One Advertizer is very unhappy with the government's recent record, as Sarah Thursfield, from Llanymynech, penned this opinion to our letters page:

"Back in February and March, when the real threat of Covid-19 first became apparent, the government was late in responding but its total lockdown did achieve the much-needed reduction in infection rates.

It was clear at the time of the lockdown that any vaccine would be months or years in development and that the only way to relax the restrictions safely would be to set up a comprehensive system of testing and contact tracing.

They had from March until July to do this: a tall order, but not an impossible one.

A national testing system managed by local NHS trusts, utilising the experience of the sexual health clinics – which have been doing contact tracing for decades – and drawing on local authorities for personnel and local knowledge, could have achieved this.

If testing and tracing, with compensation given to anybody who lost money as a result of self-isolating, had been operating efficiently by July, we would not have infection rates heading for the sky again.

When the Prime Minister Boris Johnson refers to ‘NHS Test and Trace’ he’s misleading you.

The tracking and tracing was put in the hands of the outsourcing giant Serco.

This company was awarded the contract ‘to recruit and operate contact tracers’ under special procurement rules issued in January 2020: no competitive tender took place and there was no public tender advertisement.
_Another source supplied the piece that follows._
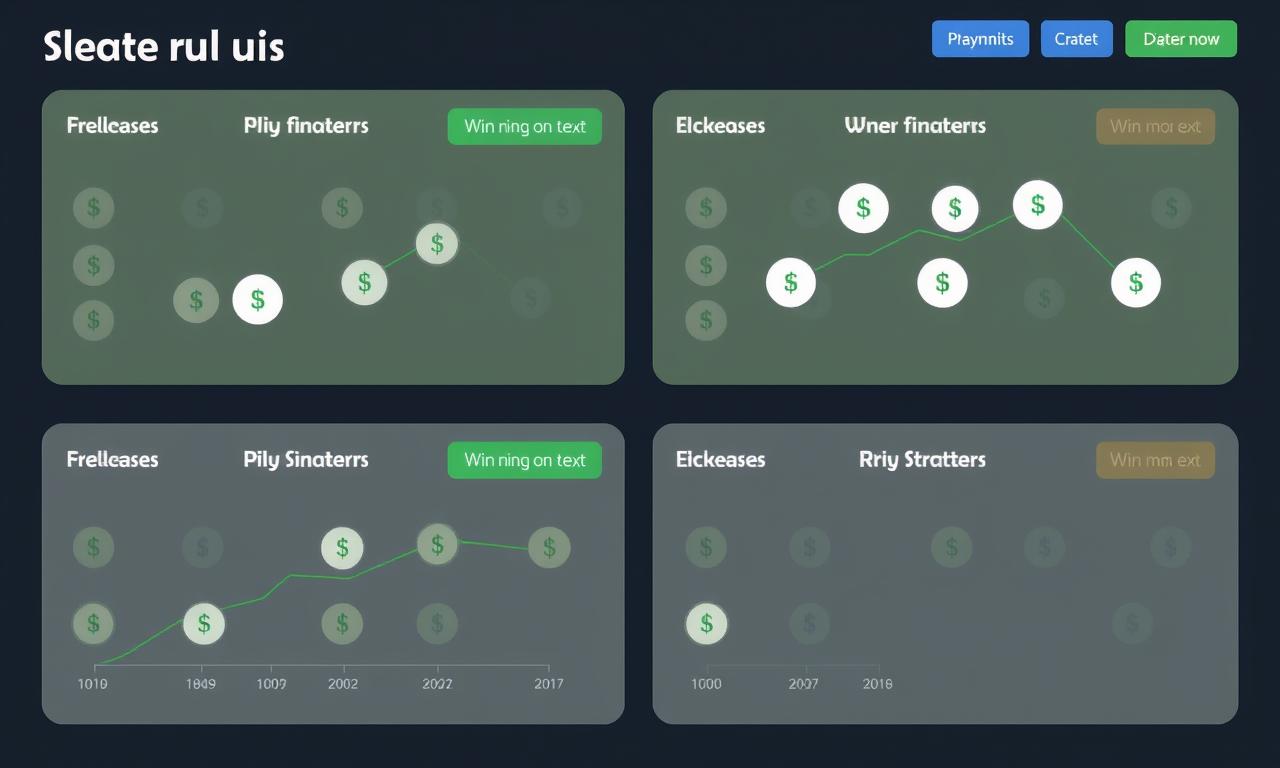Click the Sleate rul uis page title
It’s impossible to establish quite how much Serco has been paid for this work, as online searches give various responses, but figures over £100 million seem to be very much at the low end; and we’ve learned this week that less than two-thirds of contacts are being traced.
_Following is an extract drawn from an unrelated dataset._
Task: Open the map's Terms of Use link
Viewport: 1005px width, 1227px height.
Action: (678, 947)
Even if contacts are notified, without financial compensation for quarantine some of them will still have to go to work just to survive.

Serco has had to use so many subcontractors to fulfil the contract that it doesn’t even know who is handling our personal data – or losing it because the whole thing is being run on stock office software.

And what of testing? We all know people who have been on the wild-goose-chase of trying to get a test, and have waited too long for results.

What do you expect of a system being managed by somebody with no relevant experience and a proud record of managing TalkTalk?

Dido Harding’s chief qualification for the job seems to be that she is part of a cosy clique.

And it gets better, because when she has finished making a pig’s ear of this job, Harding has been appointed to run the body which will replace Public Health England (PHE). By a curious coincidence her husband, Tory MP John Penrose, is a board member of a think tank which called for PHE to be abolished.

This isn’t even to start on the strange choice of companies which have received contracts for supplying PPE and other urgent services.

Our government is throwing money at its friends while refusing it to desperate freelance and self-employed workers, and denying free meals to hungry schoolchildren.

And the virus just keeps spreading.

The choice was posed as between containing infection or protecting the economy, but our government is spectacularly failing to do either."